We’re a small team, but we punch above our weight in systems engineering and operations. Launching at the right place and time dropped us into the deep end of early adopters, and we’ve been scaling ever since. Fortunately our early team was heavily engineering minded. Our original founder was previously a database engineer at Twitter when they went through their years of crazy scaling. We also hosted some massive sites like Pinterest whose 100x growth on our platform was a true trial by fire.

This position does involve wearing the metaphorical pager in a rotation with other engineers on the team. We’re on call not because we expect to be woken up, but so we’re accountable to shipping systems that never need us to!

Some example projects

  • Moving decentralized server-initiated threshold alerts into a centralized time-series stream analysis service.
  • Building a continuous delivery service that performs gradual fleetwide rollouts of new and updated services, subject to canary stages and operational verification at certain checkpoints.
  • Build and package new versions of Elasticsearch OSS, and update our suite of plugins to use the latest plugin interfaces, including customer-supplied proprietary plugins.
  • Troubleshoot a customer-supplied Elasticsearch plugin with a performance hot-spot, trace the problem to a likely location and provide support and guidance to improve efficiency.
  • Diagnose a server-side agent as having problematic memory usage, and port it from Ruby to Crystal to improve performance and resource usage.
  • Collaborate with Product engineers to build a data pipeline to support customer-facing metrics graphs.
  • Assist our customer support by triaging operational incidents and performing incident response.

The ideal person

We’re looking for someone experienced, who’s ready to dive in.

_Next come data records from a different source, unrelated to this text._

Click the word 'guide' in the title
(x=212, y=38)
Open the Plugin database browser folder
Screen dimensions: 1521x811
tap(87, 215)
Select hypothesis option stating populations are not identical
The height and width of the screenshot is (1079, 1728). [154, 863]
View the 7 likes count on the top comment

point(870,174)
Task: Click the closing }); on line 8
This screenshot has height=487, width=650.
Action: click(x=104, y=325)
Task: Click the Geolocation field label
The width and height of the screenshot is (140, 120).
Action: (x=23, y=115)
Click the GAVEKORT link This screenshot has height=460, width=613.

You don’t need to be an Elasticsearch expert — you’ll learn all of that on the job. We’ll have plenty of conversations about how Lucene is really a data structures library optimized for disk access.

Experience with Java is more helpful, although C, C++ and Golang would be a good starting points. We’ll also be looking for solid fundamentals in networking, disk access, memory management, and schedulers.

Several of our systems make heavy use of Netty, as does Elasticsearch itself. So familiarity with Netty or evented systems will be helpful.